• _Listed entries_

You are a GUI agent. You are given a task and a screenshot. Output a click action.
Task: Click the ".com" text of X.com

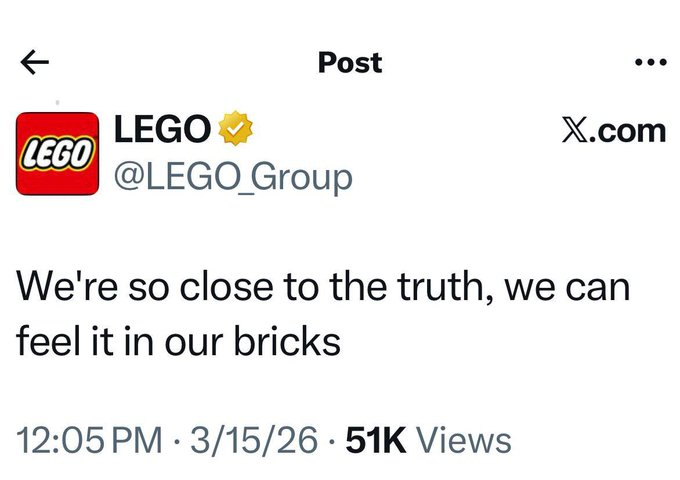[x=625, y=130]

==

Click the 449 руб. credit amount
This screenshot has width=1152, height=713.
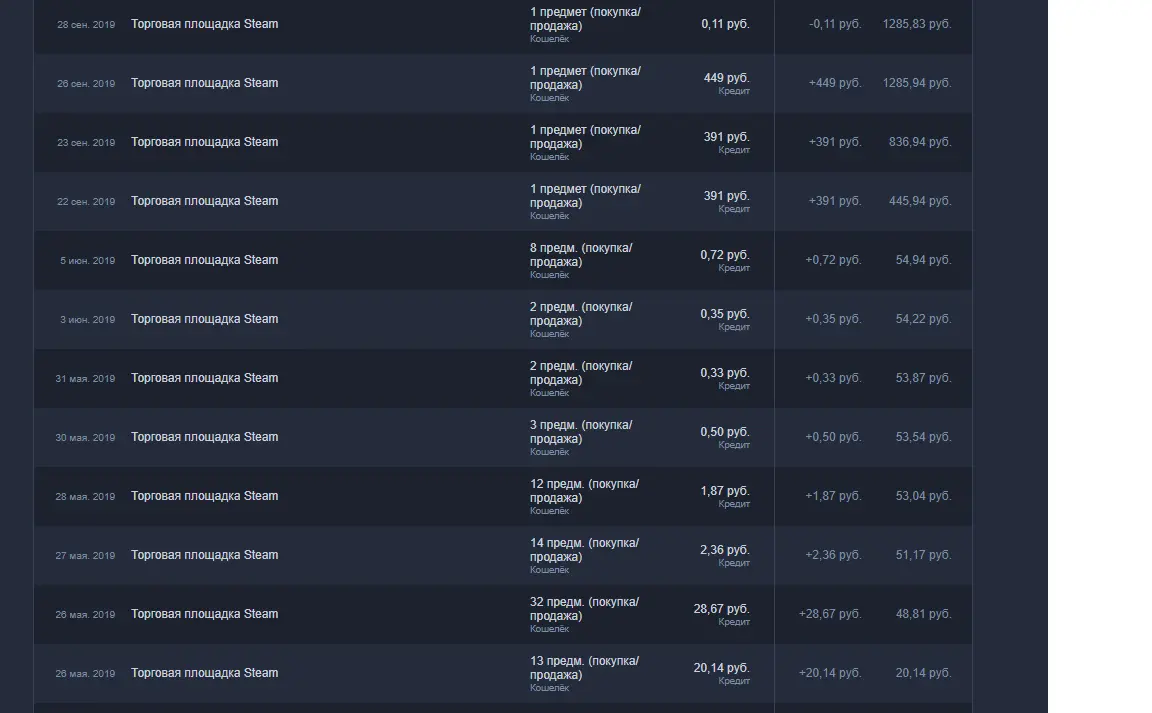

• _Problem requirements_
Every line with the word "screenshot" in it should be copied from the listing above.

• _Response below_
You are a GUI agent. You are given a task and a screenshot. Output a click action.
This screenshot has width=1152, height=713.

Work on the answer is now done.